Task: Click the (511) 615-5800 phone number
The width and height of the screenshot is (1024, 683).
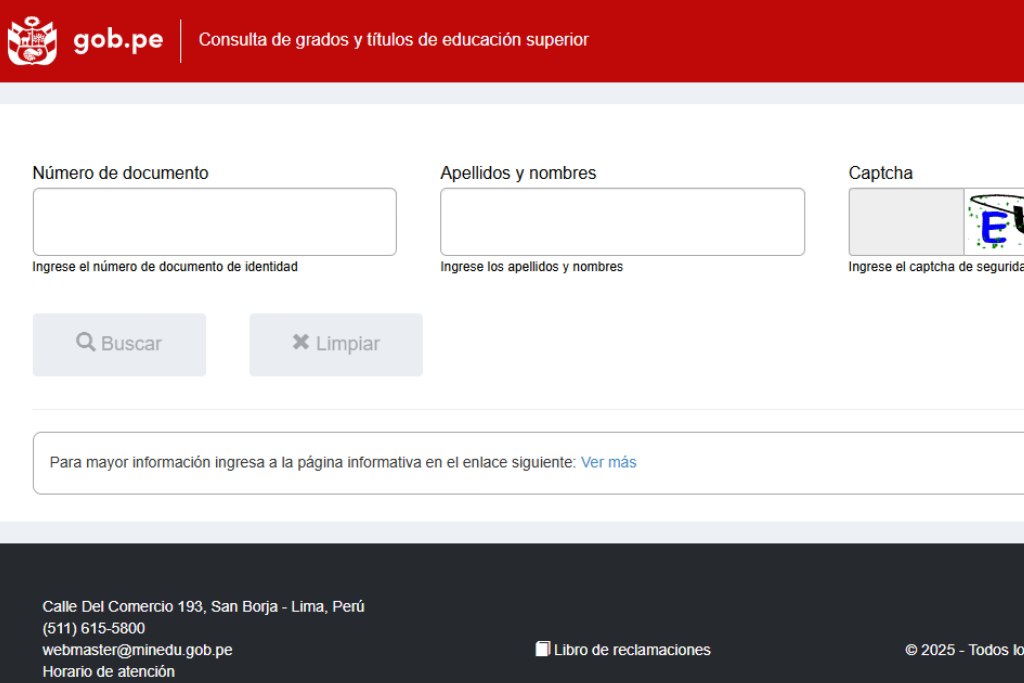Action: [x=93, y=628]
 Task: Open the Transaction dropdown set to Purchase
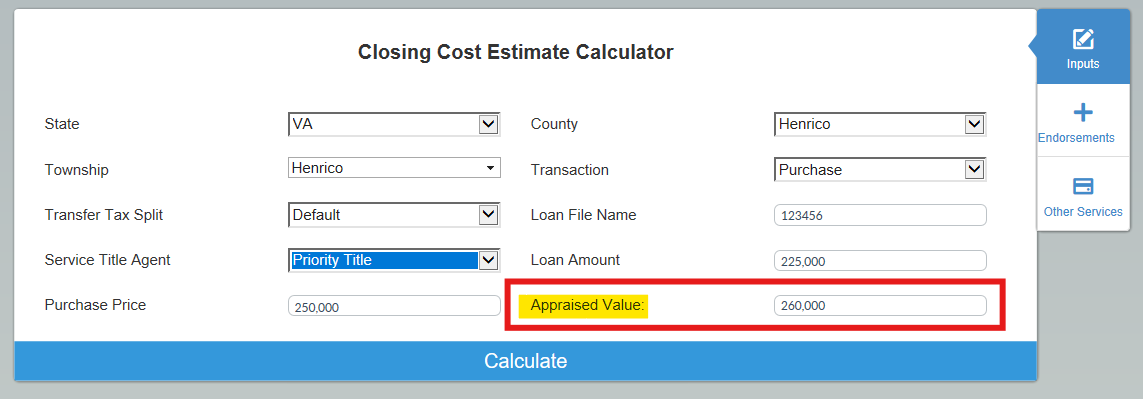point(880,169)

= = = = = = =

> _Stated problem_
Copy out every line of the listing above verbatim, omitting the pictures.

> _Finished answer_
Task: Click the (511) 615-5800 phone number
The width and height of the screenshot is (1024, 683).
Action: [x=93, y=628]
 Task: Open the Transaction dropdown set to Purchase
point(880,169)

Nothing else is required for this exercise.